DATA RECORDS
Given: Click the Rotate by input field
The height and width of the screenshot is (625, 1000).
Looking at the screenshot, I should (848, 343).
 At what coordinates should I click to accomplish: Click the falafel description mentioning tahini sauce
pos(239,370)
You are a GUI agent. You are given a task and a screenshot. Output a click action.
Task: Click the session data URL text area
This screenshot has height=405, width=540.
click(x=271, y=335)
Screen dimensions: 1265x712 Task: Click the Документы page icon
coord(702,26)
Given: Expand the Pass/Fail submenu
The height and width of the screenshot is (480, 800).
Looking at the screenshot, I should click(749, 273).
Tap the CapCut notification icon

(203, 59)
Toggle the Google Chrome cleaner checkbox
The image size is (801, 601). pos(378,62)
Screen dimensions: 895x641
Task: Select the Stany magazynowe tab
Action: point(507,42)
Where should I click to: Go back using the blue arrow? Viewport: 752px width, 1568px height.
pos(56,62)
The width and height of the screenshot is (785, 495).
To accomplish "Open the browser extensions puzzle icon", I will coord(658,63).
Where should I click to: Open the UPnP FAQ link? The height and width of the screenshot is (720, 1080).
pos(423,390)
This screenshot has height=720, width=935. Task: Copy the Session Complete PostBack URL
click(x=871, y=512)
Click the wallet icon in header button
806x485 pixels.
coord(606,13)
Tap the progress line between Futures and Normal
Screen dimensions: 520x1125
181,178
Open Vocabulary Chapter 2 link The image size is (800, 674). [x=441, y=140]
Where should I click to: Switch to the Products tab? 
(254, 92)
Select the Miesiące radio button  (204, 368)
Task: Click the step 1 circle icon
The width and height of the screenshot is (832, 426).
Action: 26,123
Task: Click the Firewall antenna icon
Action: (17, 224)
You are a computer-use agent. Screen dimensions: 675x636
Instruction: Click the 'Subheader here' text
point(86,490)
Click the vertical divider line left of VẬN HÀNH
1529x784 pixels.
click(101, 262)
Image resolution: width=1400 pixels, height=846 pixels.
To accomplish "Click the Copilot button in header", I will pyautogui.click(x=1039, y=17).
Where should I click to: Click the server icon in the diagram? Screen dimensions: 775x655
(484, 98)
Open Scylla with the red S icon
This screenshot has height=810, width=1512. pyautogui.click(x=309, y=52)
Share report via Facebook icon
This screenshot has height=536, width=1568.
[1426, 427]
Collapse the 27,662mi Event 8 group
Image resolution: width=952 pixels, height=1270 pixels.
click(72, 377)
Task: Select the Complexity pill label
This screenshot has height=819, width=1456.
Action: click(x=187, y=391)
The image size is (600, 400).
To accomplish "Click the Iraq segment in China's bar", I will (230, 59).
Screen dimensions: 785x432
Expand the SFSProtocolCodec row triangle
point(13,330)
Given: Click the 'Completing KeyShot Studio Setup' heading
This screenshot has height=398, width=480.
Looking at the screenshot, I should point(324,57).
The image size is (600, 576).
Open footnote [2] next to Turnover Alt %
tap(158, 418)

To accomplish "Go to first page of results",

EXERCISE REQUIREMENTS
The lines that mention the word "will" should be pulled from the records above.

WRITTEN SOLUTION
To accomplish "Open the browser extensions puzzle icon", I will coord(658,63).
To accomplish "Click the Copilot button in header", I will pyautogui.click(x=1039, y=17).
To accomplish "Click the Iraq segment in China's bar", I will (230, 59).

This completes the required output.